The nearest equivalent within the Community to a national legislature is the Council. In practice, the Council, being in legal form simply a small group of representatives from each Member State, cannot possibly undertake the vast amount of labour involved, or possess the complete expertise needed, in the enactment of secondary legislation. Consequently, the Council works through working parties composed of the administrative staff of the Council and the Committee of Permanent Representatives (COREPER).

COREPER will co-ordinate the work needed to prepare the Council for the formal adoption of secondary legislation and, in practice, unanimity achieved within COREPER will often result in speedy adoption by the Council.

In essence, the Community «legislator» represents a balance of power between the representatives of the Member States (the Council of Ministers) and the representative of the Community (the Commission). The balance is laid down in the Treaty and is achieved by the fact that the final decision belongs to the Council, and Treaty provisions will expressly state that regulations, directives and decisions are to be made, issued and taken by the Council, but the Council can only act upon a proposal from the Commission, and if the Council acts on a proposal from the Commission, unanimity is required for an act constituting an amendment to that proposal (Article 149.1: re-enacted as Article 189a.l by the Treaty of Union).
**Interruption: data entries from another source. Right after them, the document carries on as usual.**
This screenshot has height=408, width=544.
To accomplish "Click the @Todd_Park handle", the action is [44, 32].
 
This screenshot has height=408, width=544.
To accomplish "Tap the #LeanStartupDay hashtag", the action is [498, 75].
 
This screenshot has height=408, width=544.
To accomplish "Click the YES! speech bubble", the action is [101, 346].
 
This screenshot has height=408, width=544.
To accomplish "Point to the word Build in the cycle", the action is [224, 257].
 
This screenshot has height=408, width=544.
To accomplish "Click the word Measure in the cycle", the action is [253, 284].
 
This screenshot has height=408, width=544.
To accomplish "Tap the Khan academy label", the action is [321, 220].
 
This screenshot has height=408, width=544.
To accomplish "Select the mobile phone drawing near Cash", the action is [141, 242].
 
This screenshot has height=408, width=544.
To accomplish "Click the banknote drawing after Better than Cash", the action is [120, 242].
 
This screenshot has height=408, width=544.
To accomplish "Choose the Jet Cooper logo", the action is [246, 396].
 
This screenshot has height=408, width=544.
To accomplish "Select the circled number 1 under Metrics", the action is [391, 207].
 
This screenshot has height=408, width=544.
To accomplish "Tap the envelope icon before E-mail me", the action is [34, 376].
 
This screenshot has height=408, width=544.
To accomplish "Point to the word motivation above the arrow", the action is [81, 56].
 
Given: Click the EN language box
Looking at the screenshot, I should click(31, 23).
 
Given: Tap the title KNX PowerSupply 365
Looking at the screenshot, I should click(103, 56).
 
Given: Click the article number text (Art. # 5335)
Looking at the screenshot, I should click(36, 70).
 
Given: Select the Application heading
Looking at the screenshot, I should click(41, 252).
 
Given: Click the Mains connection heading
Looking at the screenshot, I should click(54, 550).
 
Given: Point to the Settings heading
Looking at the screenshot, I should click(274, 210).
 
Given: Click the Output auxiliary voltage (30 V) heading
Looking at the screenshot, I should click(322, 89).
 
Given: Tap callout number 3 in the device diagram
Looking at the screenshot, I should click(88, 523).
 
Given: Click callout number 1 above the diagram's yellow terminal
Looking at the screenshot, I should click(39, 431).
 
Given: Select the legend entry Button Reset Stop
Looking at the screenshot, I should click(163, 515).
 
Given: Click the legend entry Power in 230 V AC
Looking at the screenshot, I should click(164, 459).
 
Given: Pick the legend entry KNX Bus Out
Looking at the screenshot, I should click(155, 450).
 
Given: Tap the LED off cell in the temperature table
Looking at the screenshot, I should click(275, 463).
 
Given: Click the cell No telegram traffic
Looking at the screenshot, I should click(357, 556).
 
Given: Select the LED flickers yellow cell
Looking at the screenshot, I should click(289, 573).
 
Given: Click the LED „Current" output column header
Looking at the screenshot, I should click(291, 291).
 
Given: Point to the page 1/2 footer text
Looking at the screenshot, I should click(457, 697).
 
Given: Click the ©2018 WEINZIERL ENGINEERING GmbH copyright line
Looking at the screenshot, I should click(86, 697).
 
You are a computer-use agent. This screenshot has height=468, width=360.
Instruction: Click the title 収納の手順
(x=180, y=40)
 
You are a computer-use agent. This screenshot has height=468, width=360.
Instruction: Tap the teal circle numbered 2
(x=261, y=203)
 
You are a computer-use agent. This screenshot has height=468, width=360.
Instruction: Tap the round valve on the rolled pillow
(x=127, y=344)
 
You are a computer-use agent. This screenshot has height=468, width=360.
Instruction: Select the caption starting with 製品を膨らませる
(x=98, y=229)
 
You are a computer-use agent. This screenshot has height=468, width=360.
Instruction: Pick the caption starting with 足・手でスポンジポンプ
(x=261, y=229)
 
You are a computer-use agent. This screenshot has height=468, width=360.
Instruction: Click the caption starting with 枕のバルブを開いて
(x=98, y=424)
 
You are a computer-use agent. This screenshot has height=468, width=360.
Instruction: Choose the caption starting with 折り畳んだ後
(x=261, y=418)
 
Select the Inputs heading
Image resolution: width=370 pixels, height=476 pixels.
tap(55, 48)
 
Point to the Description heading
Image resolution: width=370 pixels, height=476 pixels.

There is a further balance between the desire to allow Member States to protect their national interests and the desire to limit the right of Member States to veto matters on which there is overwhelming agreement by the majority of Member States. This is achieved by provisions which provide for decisions to be taken by the Council by a simple majority of states (Article 148.1), by unanimity (see e.g. Articles -1, 100 and 23-) and by a «qualified majority», designed to achieve some measure of weighting according to the population of the state (Article 148.2). A feature of the development of the Community has been a gradual change from the requirement of unanimity to the requirement of qualified majority. The Single European Act took this even further by amending a number of important provisions of the EEC Treaty which required unanimity so that, in the interests of «unblocking» and speeding up the Community decision-making process, the requirement now is only that of a qualified majority and by making legislative decision making in several of the new areas of Community competence (including the key Article 100a relating to the internal market.

There is no single legislative procedure that is applied unwaveringly to the creation of all secondary legislation.

In all cases the Council, as has been seen, can only act following a proposal from the Commission. The Commission may initiate a proposal of its own motion or it may be required by the Council to draw up a proposal. The proposal will be drafted within the appropriate Commission Directorate(s) General and the final text, if approved by the Commission, will be submitted to the Council for formal adoption.